- WORK INSTRUCTION:
Where pictures appear, omit them, and copy exactly only the lines from the start of the listing through the line containing "Task: Open the rows per page dropdown", both included.

- EXTRACTED INFORMATION:
========

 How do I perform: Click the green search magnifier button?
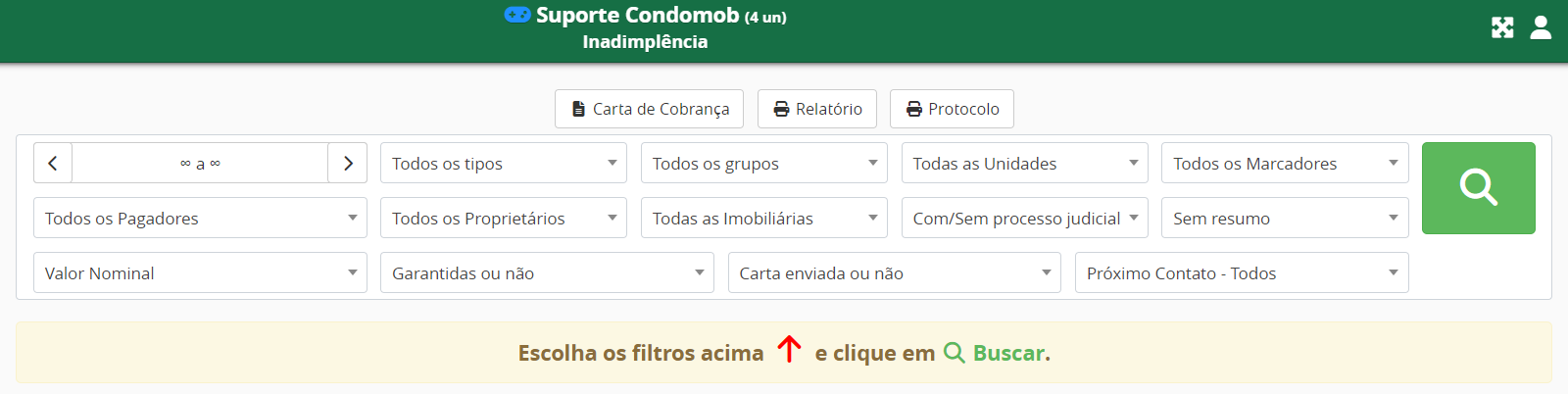pyautogui.click(x=1478, y=188)
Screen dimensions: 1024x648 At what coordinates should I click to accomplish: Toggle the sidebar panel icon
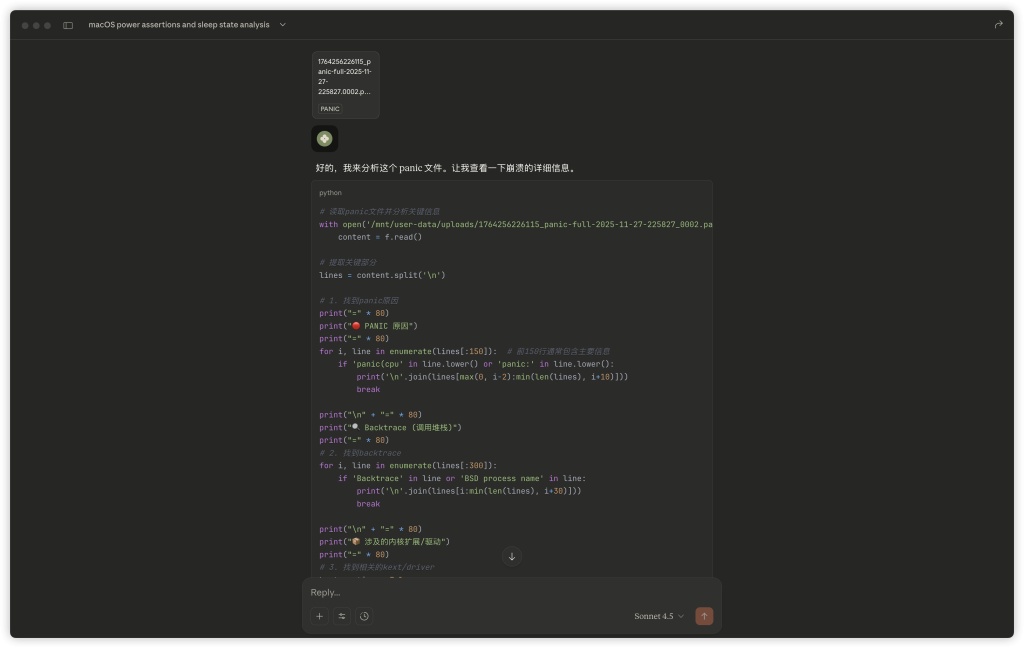[68, 25]
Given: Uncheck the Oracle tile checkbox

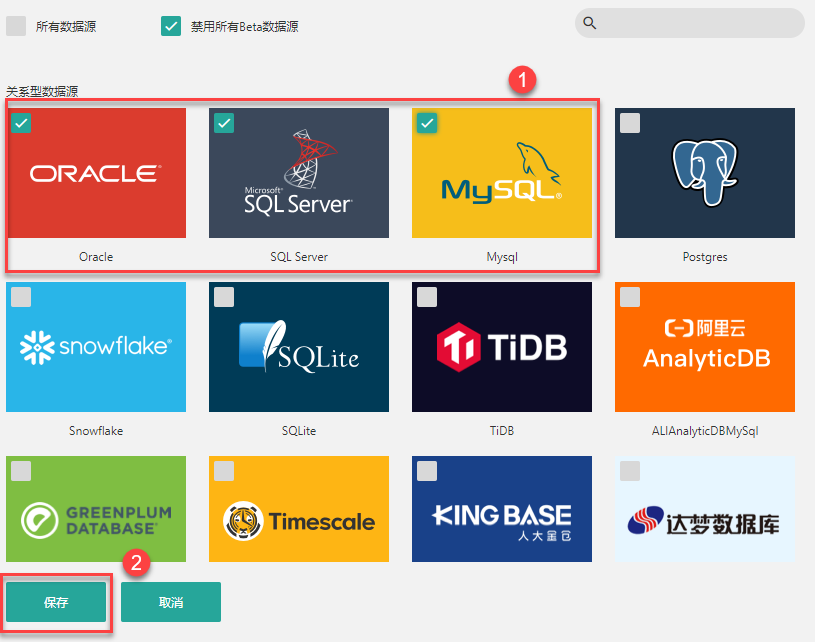Looking at the screenshot, I should point(22,123).
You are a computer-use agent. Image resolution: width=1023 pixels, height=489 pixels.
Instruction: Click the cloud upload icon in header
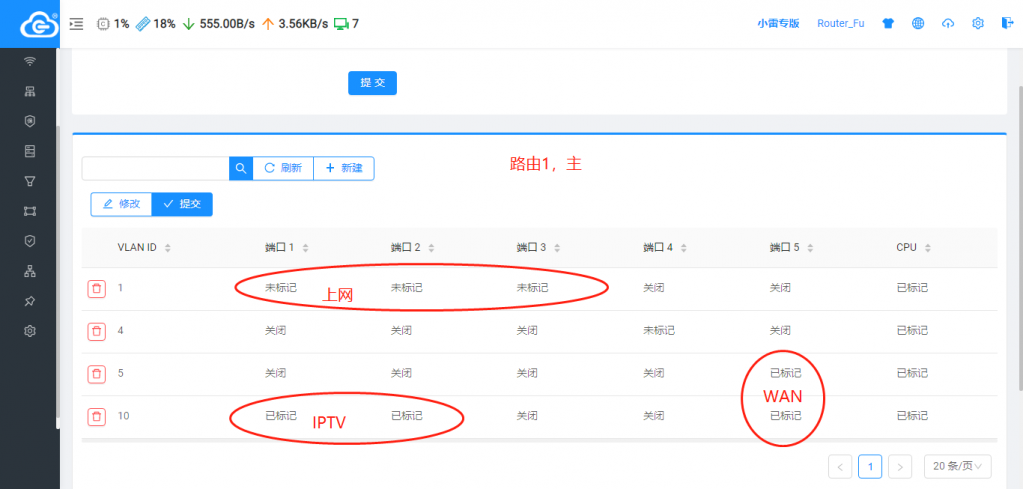click(x=947, y=23)
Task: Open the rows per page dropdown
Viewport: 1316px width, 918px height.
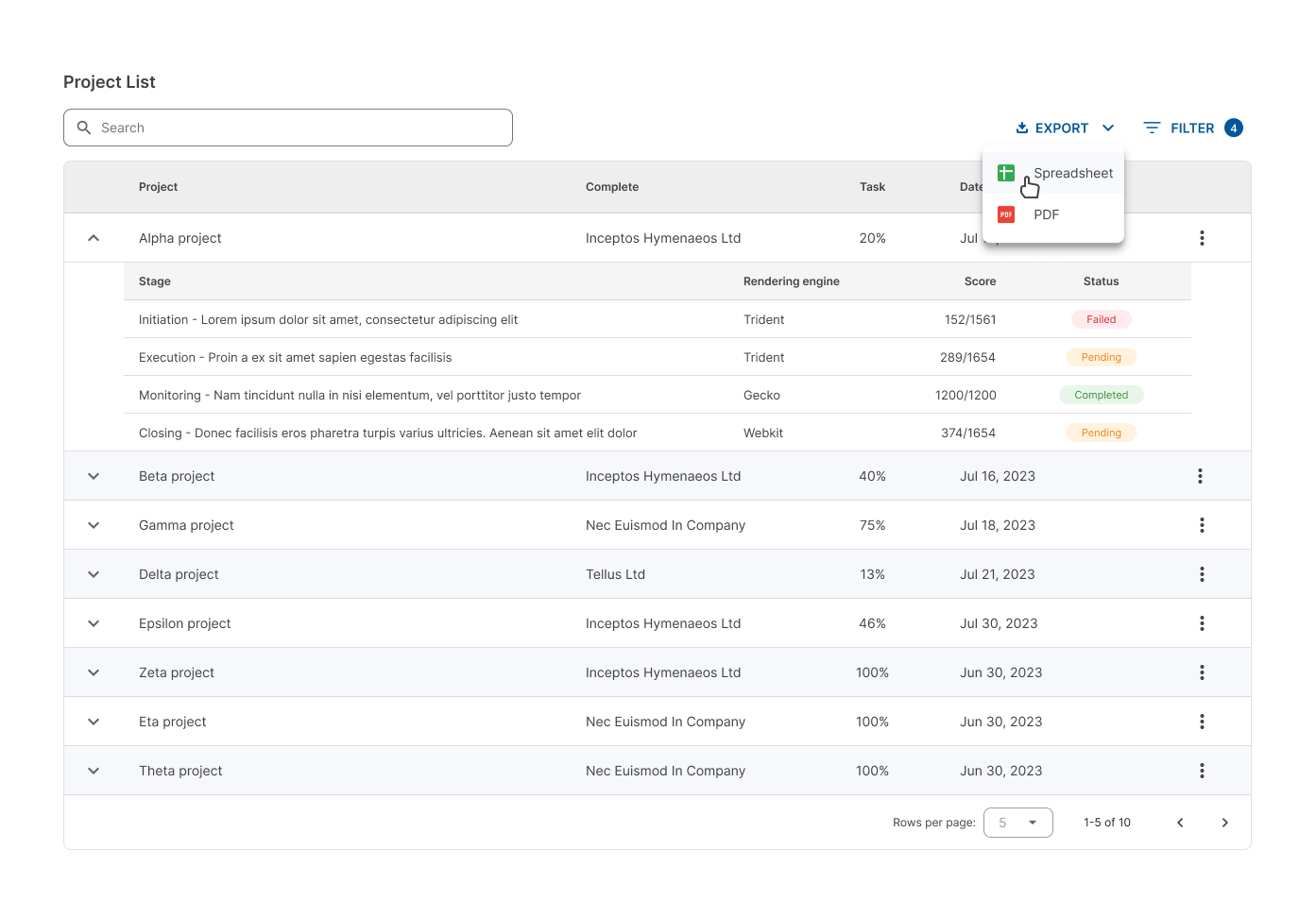Action: point(1018,822)
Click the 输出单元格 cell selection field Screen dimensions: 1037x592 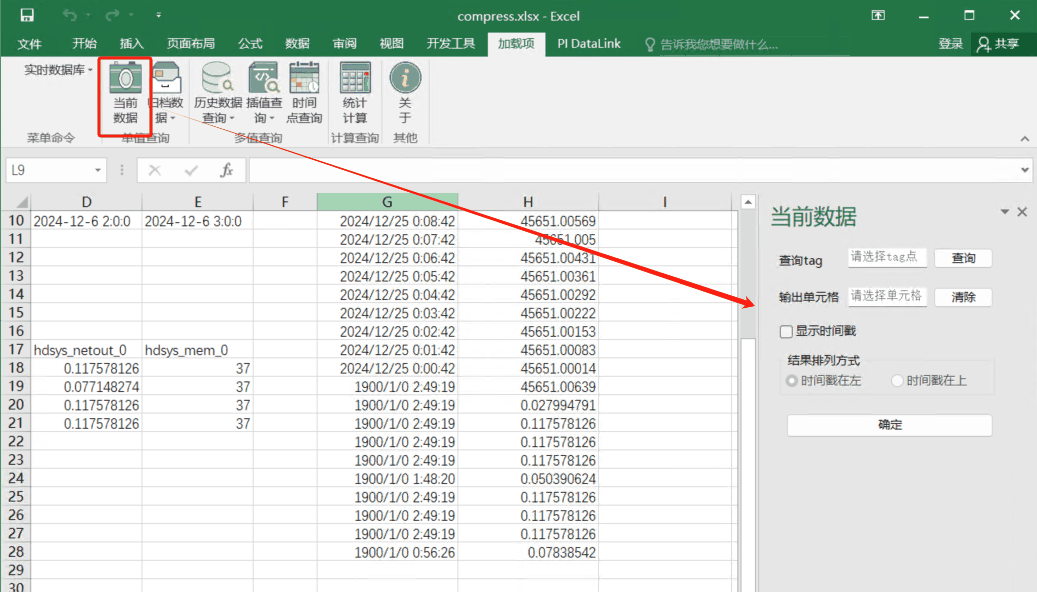tap(887, 296)
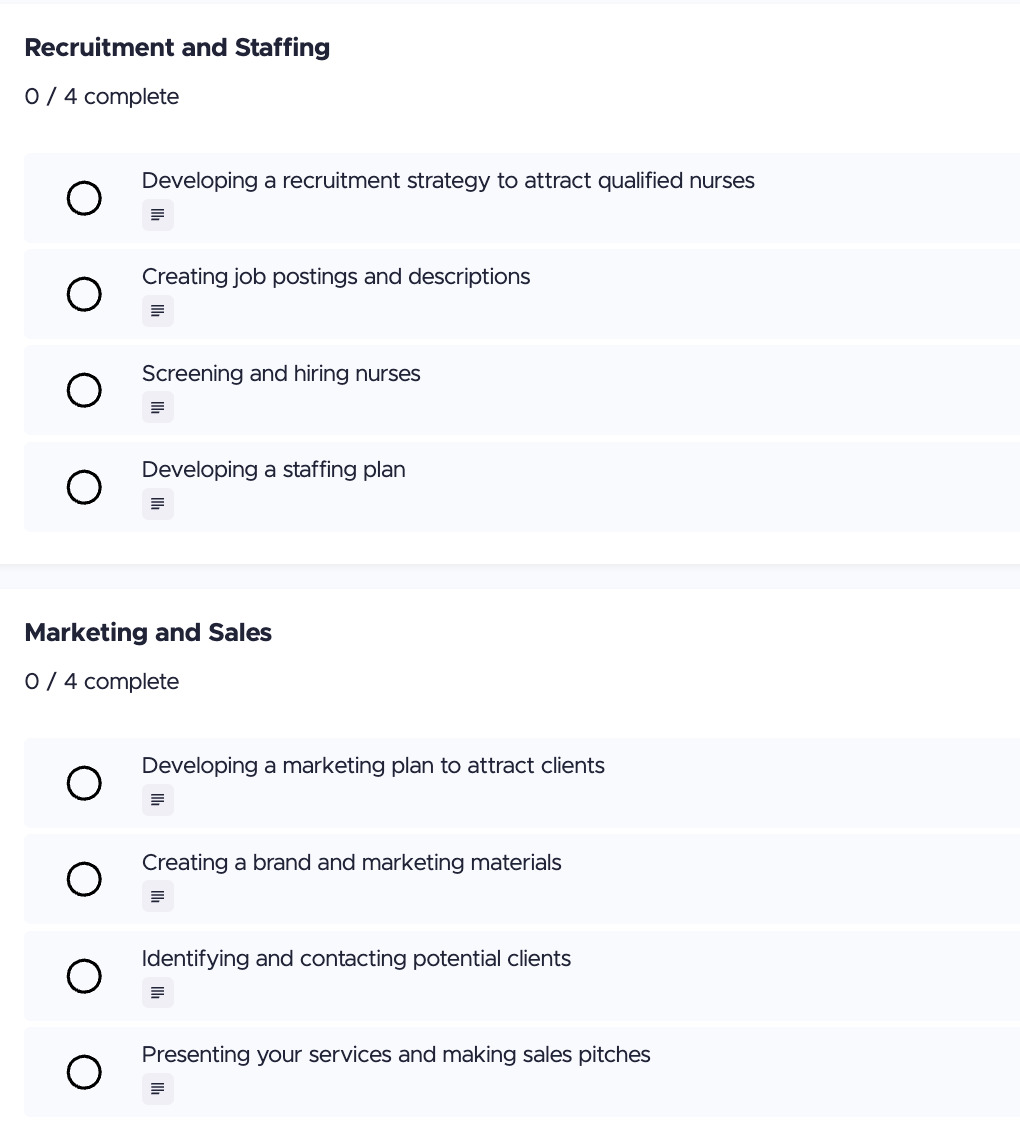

========

- REPLY:
 How do I perform: Click the green search magnifier button?
pyautogui.click(x=1478, y=188)
Screen dimensions: 1024x648 At what coordinates should I click to accomplish: Toggle the sidebar panel icon
[68, 25]
Given: Uncheck the Oracle tile checkbox

Looking at the screenshot, I should point(22,123).
You are a computer-use agent. Image resolution: width=1023 pixels, height=489 pixels.
Instruction: Click the cloud upload icon in header
click(x=947, y=23)
Task: Open the rows per page dropdown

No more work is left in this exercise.